NEW SECTION.  Sec. 17.  EXCEPTIONS.  (1) Subject to subsection (4) of this section the department shall exempt the following nursing facility providers from the skilled nursing facility safety net assessment subject to federal approval under 42 C.F.R. Sec. 433.68(e)(2):

      (a) Continuing care retirement communities;

      (b) Nursing facilities with thirty-five or fewer licensed beds;

      (c) State, tribal, and county operated nursing facilities; and

      (d) Any nursing facility operated by a public hospital district and nursing facilities that are hospital-based.

      (2) The department shall lower the skilled nursing facility safety net assessment for either certain high volume medicaid nursing facilities or certain facilities with high resident volumes to meet the redistributive tests of 42 C.F.R. Sec. 433.68(e)(2).

      (3) The department shall lower the skilled nursing facility safety net assessment for any skilled nursing facility with a licensed bed capacity in excess of two hundred three beds to the same level described in subsection (2) of this section.

      (4) To the extent necessary to obtain federal approval under 42 C.F.R. Sec. 433.68(e)(2), the exemptions prescribed in subsections (1), (2), and (3) of this section may be amended by the department.

      (5)  The per resident day assessment rate shall be the same amount for each affected facility except as prescribed in subsections (1), (2), and (3) of this section.

      (6) The department shall notify the nursing facility operators of any skilled nursing facilities that would be exempted from the skilled nursing facility safety net assessment pursuant to the waiver request submitted to the United States department of health and human services under this section.

NEW SECTION.  Sec. 18.  CONDITIONS.  (1) If the centers for medicare and medicaid services fail to approve any state plan amendments or waiver requests that are necessary in order to implement the applicable sections of this chapter then the assessment authorized in section 16 of this act shall cease to be imposed.

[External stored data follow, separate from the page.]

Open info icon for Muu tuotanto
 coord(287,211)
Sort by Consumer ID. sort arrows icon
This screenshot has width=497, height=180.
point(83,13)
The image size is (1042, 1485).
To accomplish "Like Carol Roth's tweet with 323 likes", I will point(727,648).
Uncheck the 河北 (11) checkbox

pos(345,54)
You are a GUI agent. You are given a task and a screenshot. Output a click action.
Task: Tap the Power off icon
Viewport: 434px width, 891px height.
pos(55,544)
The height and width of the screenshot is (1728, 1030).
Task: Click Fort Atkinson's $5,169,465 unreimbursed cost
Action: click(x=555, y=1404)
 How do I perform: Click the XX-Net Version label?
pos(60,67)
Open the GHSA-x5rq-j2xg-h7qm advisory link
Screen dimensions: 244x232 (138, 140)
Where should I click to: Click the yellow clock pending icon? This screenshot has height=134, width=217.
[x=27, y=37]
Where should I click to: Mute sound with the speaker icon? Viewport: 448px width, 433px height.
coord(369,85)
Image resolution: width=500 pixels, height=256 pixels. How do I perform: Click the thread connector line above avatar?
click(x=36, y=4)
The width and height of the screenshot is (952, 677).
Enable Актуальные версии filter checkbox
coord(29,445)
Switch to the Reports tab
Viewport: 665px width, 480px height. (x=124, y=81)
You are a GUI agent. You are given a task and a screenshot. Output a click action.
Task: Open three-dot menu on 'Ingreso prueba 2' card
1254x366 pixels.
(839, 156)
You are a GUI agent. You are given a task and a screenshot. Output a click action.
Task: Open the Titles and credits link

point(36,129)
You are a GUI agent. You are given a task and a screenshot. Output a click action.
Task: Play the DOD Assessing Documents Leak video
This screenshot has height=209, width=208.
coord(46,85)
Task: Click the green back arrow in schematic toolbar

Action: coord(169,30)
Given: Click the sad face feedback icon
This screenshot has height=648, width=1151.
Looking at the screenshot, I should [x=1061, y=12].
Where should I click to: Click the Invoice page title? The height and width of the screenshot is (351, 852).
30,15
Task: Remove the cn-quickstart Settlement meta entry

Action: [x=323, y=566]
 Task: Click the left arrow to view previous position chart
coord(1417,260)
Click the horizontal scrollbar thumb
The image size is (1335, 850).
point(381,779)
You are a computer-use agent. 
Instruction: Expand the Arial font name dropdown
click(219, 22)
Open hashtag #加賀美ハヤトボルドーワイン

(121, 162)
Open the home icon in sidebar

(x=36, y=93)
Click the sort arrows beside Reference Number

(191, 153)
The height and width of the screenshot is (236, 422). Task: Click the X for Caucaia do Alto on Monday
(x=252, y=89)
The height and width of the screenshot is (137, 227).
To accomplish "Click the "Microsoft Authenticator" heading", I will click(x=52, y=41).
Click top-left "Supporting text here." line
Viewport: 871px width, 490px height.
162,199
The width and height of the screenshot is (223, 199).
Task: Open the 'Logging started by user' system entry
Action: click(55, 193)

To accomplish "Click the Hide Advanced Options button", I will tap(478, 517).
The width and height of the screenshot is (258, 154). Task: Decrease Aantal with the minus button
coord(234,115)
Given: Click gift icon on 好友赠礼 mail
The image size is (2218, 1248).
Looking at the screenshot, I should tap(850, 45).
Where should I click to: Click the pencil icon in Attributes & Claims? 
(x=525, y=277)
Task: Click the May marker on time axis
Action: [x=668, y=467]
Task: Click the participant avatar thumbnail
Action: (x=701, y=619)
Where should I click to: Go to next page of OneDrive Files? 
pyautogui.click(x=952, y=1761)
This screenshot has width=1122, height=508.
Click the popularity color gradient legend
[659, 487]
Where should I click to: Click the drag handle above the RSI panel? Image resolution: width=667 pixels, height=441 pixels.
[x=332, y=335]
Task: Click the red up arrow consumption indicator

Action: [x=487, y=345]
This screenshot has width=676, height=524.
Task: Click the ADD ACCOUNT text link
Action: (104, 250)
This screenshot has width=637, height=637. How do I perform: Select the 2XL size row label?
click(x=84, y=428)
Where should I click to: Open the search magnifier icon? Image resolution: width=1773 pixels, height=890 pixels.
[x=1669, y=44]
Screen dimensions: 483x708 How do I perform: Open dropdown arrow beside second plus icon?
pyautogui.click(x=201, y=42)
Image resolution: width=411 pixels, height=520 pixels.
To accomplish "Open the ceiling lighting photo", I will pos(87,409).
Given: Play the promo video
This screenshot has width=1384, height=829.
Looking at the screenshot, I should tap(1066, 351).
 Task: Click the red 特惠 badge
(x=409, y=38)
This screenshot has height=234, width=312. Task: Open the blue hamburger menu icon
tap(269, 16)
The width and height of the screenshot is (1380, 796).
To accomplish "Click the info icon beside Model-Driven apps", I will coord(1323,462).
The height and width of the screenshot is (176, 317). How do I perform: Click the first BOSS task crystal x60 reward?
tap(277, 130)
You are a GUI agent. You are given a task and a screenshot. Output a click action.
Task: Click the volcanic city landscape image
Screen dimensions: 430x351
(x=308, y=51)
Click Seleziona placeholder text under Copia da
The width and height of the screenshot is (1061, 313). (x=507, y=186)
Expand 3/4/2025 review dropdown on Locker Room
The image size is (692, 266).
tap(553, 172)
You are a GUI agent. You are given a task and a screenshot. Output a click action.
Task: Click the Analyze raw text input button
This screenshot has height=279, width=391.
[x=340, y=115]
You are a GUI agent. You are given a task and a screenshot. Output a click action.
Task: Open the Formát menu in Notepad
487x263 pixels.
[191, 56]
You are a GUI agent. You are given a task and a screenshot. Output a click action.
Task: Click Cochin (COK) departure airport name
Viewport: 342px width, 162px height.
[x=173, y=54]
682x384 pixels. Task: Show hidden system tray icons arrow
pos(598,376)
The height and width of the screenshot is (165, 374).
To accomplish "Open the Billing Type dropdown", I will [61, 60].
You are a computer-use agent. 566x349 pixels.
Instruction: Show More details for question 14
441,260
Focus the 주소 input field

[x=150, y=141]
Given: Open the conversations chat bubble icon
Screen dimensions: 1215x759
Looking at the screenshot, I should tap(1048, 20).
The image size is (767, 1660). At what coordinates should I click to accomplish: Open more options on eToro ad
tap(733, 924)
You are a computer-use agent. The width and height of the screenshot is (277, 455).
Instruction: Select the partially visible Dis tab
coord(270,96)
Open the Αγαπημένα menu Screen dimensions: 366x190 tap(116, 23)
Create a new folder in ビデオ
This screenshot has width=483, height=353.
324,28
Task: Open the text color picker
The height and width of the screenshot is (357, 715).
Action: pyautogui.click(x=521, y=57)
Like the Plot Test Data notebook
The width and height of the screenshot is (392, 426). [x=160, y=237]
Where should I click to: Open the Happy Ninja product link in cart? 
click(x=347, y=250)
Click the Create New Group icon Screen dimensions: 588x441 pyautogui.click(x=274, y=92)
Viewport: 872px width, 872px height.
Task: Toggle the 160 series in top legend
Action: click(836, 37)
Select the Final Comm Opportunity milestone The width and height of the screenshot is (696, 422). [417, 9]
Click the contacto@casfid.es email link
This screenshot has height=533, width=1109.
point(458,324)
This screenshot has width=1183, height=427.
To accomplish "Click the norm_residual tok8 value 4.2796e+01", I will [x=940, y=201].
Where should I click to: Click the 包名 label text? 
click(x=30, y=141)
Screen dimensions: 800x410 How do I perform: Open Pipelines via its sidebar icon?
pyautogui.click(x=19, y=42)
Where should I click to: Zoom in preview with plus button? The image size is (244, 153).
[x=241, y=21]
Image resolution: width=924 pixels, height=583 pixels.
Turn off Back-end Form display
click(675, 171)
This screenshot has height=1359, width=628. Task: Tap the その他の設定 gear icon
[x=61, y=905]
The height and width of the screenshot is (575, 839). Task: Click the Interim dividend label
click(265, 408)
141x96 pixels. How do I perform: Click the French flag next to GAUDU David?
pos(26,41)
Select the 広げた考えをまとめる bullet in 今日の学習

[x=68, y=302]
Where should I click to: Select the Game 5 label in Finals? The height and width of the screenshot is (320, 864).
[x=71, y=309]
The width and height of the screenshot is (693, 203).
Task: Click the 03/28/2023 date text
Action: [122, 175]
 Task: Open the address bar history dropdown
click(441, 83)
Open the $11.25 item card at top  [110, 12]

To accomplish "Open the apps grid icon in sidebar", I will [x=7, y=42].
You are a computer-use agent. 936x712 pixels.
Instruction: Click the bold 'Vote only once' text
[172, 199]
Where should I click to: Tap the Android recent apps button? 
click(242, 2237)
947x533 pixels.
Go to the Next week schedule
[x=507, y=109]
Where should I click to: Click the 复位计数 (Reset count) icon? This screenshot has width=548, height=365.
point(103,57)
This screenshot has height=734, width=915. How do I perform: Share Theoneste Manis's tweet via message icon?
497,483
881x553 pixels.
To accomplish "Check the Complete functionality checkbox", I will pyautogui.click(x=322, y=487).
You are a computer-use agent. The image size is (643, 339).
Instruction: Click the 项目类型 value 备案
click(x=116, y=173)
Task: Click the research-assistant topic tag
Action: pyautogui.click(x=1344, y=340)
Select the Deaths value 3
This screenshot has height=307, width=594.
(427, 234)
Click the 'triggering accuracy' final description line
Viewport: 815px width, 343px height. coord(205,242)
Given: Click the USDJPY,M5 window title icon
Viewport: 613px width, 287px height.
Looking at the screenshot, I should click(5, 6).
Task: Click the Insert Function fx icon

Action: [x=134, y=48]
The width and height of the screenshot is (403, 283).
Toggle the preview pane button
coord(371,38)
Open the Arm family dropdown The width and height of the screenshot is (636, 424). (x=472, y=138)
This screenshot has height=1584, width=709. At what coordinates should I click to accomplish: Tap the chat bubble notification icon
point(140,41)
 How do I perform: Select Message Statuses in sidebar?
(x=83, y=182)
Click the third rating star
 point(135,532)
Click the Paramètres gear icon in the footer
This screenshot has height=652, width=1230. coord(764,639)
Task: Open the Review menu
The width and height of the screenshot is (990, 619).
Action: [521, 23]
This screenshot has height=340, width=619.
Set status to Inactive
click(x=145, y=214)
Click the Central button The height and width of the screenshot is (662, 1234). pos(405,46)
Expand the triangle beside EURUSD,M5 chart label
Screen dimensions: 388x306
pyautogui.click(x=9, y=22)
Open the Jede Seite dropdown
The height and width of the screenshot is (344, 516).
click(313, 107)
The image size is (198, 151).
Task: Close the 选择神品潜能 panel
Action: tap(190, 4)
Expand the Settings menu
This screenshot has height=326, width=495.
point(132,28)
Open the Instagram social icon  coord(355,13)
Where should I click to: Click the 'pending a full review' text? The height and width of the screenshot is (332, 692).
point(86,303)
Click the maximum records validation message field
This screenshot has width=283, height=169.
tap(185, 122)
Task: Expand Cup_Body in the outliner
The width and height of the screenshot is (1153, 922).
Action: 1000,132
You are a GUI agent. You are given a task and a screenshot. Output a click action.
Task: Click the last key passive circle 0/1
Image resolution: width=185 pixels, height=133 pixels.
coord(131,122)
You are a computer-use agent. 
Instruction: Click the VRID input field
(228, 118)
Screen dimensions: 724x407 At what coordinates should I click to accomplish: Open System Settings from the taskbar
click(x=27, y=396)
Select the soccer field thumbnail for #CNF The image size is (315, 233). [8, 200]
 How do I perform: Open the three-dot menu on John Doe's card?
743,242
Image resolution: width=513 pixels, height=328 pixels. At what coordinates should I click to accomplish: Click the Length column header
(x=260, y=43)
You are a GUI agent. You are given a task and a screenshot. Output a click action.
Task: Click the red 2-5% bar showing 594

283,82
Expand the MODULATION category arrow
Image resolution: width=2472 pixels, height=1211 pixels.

      (2) Nothing in subsection (1) of this section prohibits the department from working cooperatively with the centers for medicare and medicaid services to secure approval of any needed state plan amendments or waiver requests.  As provided in sections 15 and 17 of this act, the department shall adjust any submitted state plan amendments or waiver requests as necessary to achieve approval.

      (3) If this chapter does not take effect or ceases to be imposed, any moneys remaining in the fund shall be refunded to skilled nursing facilities in proportion to the amounts paid by such facilities.

NEW SECTION.  Sec. 19.  ASSESSMENT PART OF OPERATING OVERHEAD.  The incidence and burden of assessments imposed under this chapter shall be on skilled nursing facilities and the expense associated with the assessments shall constitute a part of the operating overhead of the facilities.  Skilled nursing facilities shall not itemize the safety net assessment on billings to residents or third-party payers.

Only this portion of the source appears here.